A black woman sits at a table, and a black woman stands next to her, and a black man in a bowler hat stands in the doorway, all in 19th-century attire and setting. From a John Akomfrah film.
Still from John Akomfrah film Precarity, 2017; three-channel HD video, 46:03 minutes. Collection of the Nasher Museum of Art at Duke University. Still courtesy of Smoking Dog Films, London, United Kingdom. © John Akomfrah.

An additional organizational structure for the film is its division into six parts described as the “six processes of double consciousness”: Precarity; Fluidity; Plasticity; Fugitivity; Enjambment; and Waywardness. Invoking W.E.B. Du Bois’s definition of “double consciousness” in his 1903 text The Soul of Black Folk, in which Du Bois describes the internal conflict experienced by African-Americans — namely the challenge of seeing the self through the eyes of a racist, contemptuous white society and the two-ness embedded within the psyche of black persons — Akomfrah mobilizes the mental struggles of Bolden into a meditation on the psychological struggles of all black persons surviving in a white supremacist society. This is made clear in the repetition by Bolden’s “voice” of Du Bois’s famous line “an American a Negro; two souls, two thoughts, two unreconciled strivings; two warring ideals in one dark body, whose dogged strength alone keeps it from being torn asunder” across the trajectory of the film, pointing to the split psychic condition as a lived reality for all diasporic persons.

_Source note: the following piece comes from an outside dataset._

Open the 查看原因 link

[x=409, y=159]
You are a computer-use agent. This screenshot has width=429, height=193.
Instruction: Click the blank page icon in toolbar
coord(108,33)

While there are many motifs and visual vocabularies that one could discuss in this film, water plays a significant role within his oeuvre. Used as a metaphor for the unbound nature of consciousness and memory, the dialectical flow of history, and the medium of film itself, water provides Akomfrah with not only a symbol of unadulterated dynamism but a visual tool to articulate the ways in which history itself flows in and out of the present. Combined with Akomfrah’s career-long investment in technical strategies of disruption, the repeated motif of water and its capacity to cover, permeate, and seep into whatever it touches belies a kind of politics as well. Akomfrah uses water (swamps, rivers, dams, oceans) as a metaphor for the watery burial ground of the Middle Passage and for the continuous cruelty of history, and its ability to render oppressed persons invisible. While the archive might be a manmade construction rife for disruption under Akomfrah’s hand, water is nature’s ultimate disrupter, always reminding us that stability is a myth and the essence of life is perpetual movement.

In Precarity, water continues to act as visual metaphor and political message. We see archival footage from the 1927 Great Mississippi Flood of broken levees, destroyed homes, flooded fields, and stagnant water lying still in empty warehouses and drinking wells, as well as contemporary images of Louisiana’s Atlantic coastline and Mississippi River woven into the narrative fabric of the film. Repeated shots of shallow, rocky riverbed are used to stage historical objects, archival documents, and photographs of Bolden and his family — arranged just below the surface of the clear flowing waters, not buried but not visible either — that speak of the musician’s life and career.

“John Akomfrah: Precarity” is on view at the Nasher Museum of Art at Duke University in Durham, North Carolina, through September 2, 2018.